- Problem details -
Reproduce everything from the line containing "Image resolution: width=1316" down to the end of the rows, leaving the pictures out of your answer.

## START Input rows

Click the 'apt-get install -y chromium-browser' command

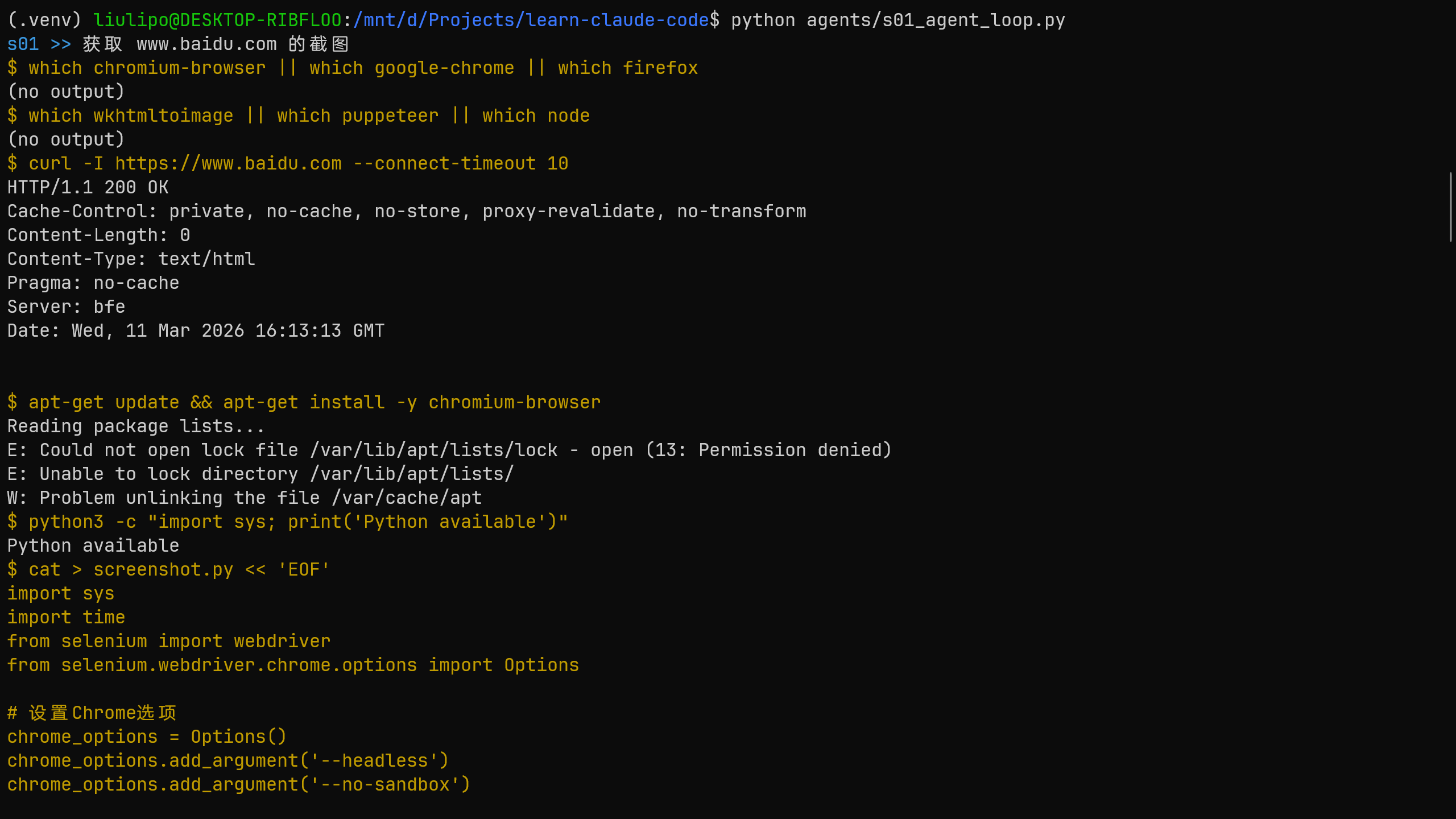click(x=411, y=403)
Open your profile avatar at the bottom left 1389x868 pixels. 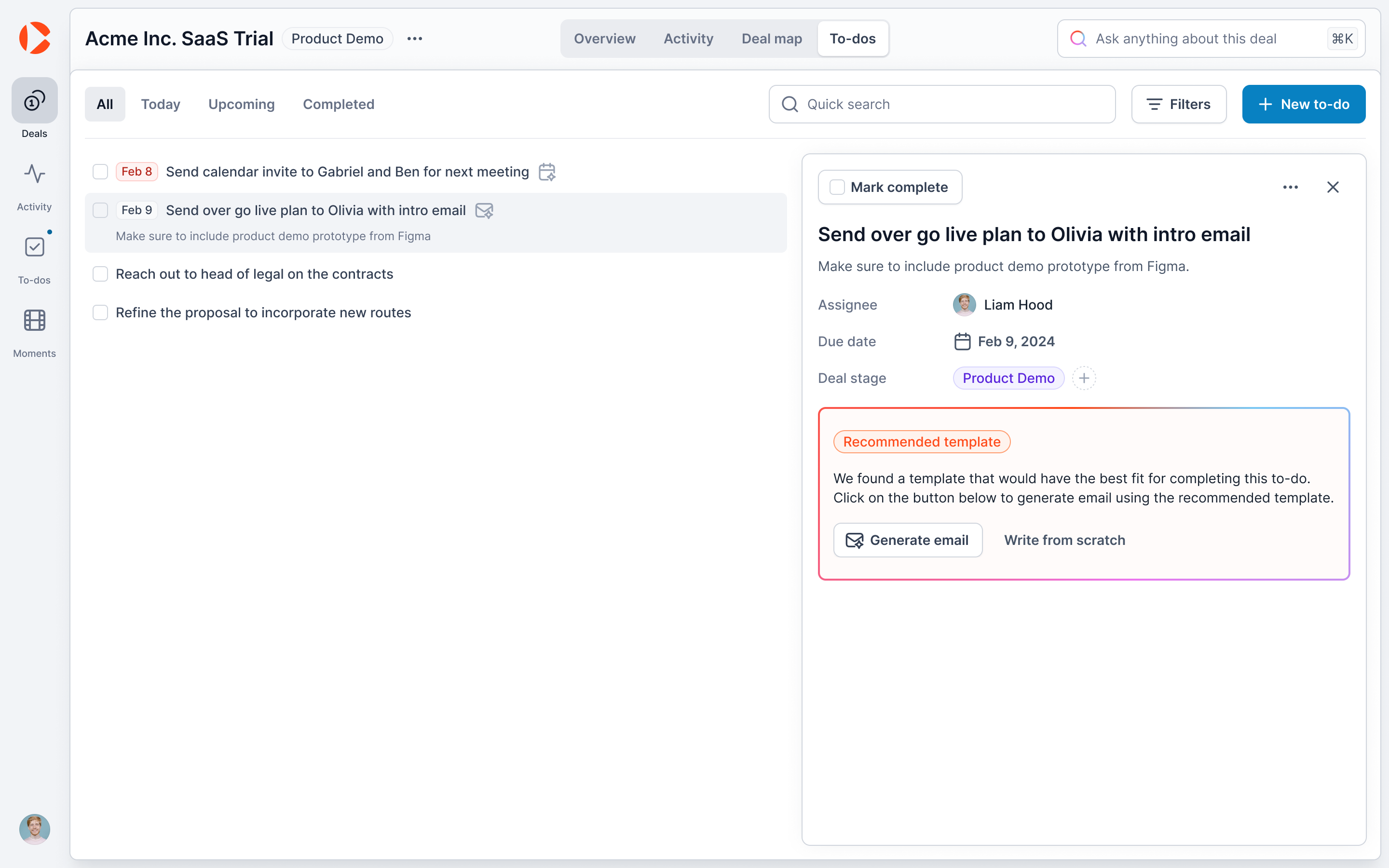click(x=34, y=829)
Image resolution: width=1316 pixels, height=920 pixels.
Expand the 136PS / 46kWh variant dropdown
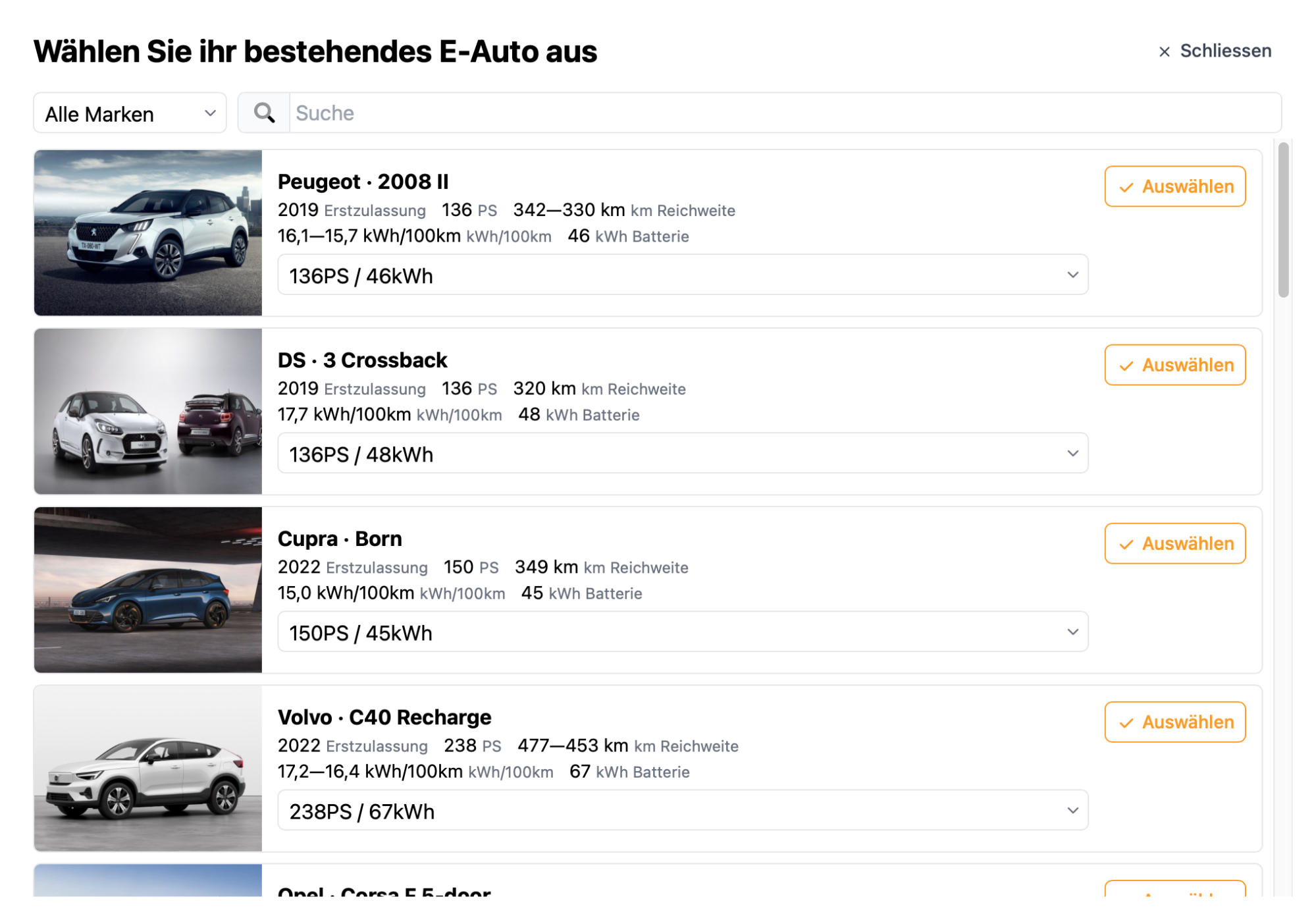point(682,275)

## END Input rows

- Result of this exercise -
Image resolution: width=1316 pixels, height=920 pixels.
Expand the 136PS / 46kWh variant dropdown
point(682,275)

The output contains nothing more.